Parce que dans le petit monde de Raoult 1er,  pour qu’une parole soit bonne à dire, il faut qu’elle soit conforme à… ses propres idées, ses propres intérêts - un peu comme Nicolas Sarkozy se permettant un « casse toi pov’con » à un quidam mais ne supportant pas qu’on lui retourne le compliment.  Et l’idée de Raoult, c’est une France lisse et au pas, dans laquelle aucune tête ne dépasse, et surtout pas une tête colorée, frondeuse ou… de gauche ! Il l’avait déclaré il y a quelques temps : il aimerait que toutes les villes de Seine-Saint-Denis ressemblent au Raincy. Et pourquoi pas toutes les villes de France ? Ainsi irait notre pays, où le taux de logement social plafonnerait à 4.5 %, où les jeunes resteraient gentiment chez eux, où les écrivains ne diraient surtout pas du mal du gouvernement, et où seuls les artistes morts auraient droit de cité… dans la ville du voisin !
 
On pourrait se contenter de rire aux pitreries sordides d'un clown pathétique, malheureusement Eric Raoult n'est que le guignol outrageux qui masque une réalité inquiétante : en France, aujourd'hui, la contestation est priée de rester au vestiaire.  Que l'on fasse grève, certes, mais sans déranger personne... que l'on soit mécontent, oui, mais tout bas. L'affaire du "casse toi pov'con" précédemment citée n'est qu'une goutte d'eau dans l'océan d'une censure galopante. Rappelez-vous : les poupées vaudou retirées de la vente, Beigbeder sommé de supprimer de son dernier roman les passages critiquant trop vertement le procureur de Paris, les journalistes remerciés, les livres interdits de circulation avant-même leur sortie, les guignols de l'info sur la sellette, cette jeune femme arrêtée pour avoir écrit "hou la menteuse" en commentaire d'une vidéo de Nadine Morano, cet homme jugé pour avoir osé crier "Sarkozy je te vois" lors d'un contrôle de police...   Tout concourt à nous faire taire, tout pousse à la résignation.
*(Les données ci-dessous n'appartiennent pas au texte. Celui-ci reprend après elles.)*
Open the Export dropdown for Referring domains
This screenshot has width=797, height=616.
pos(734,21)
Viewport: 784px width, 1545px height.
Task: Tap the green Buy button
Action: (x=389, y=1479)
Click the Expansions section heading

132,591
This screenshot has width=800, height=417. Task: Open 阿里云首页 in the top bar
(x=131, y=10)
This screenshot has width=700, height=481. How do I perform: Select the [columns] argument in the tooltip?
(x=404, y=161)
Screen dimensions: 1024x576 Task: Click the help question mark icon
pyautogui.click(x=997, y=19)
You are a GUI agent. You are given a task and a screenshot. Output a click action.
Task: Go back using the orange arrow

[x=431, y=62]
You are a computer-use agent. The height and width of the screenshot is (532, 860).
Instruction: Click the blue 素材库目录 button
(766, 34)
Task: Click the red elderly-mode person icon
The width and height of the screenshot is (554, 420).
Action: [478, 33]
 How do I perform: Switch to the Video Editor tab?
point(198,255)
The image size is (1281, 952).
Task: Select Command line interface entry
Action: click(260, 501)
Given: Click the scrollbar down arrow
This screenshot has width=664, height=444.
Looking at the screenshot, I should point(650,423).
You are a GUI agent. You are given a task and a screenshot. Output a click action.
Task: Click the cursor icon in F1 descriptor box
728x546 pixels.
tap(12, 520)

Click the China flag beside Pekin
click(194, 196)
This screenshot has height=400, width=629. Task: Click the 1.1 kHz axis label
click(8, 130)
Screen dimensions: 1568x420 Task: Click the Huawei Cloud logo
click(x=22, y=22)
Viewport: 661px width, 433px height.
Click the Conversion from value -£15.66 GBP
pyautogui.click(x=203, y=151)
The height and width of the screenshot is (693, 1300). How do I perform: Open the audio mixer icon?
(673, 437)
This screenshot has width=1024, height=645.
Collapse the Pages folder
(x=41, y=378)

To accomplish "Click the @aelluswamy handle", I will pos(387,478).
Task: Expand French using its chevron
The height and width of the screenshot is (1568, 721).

Comme si la France entière devait s'en tenir à un devoir de réserve...
 
Et si l'identité nationale, aujourd'hui, c'était de nouveau cette Bastille où l'on envoyait croupir les poètes jugés insolents ? Dans ce cas, ne serait-il pas grand temps de la reprendre... ? Aux arts, citoyens... dégainez vos chansons !

Publié dans Coups de calcaire...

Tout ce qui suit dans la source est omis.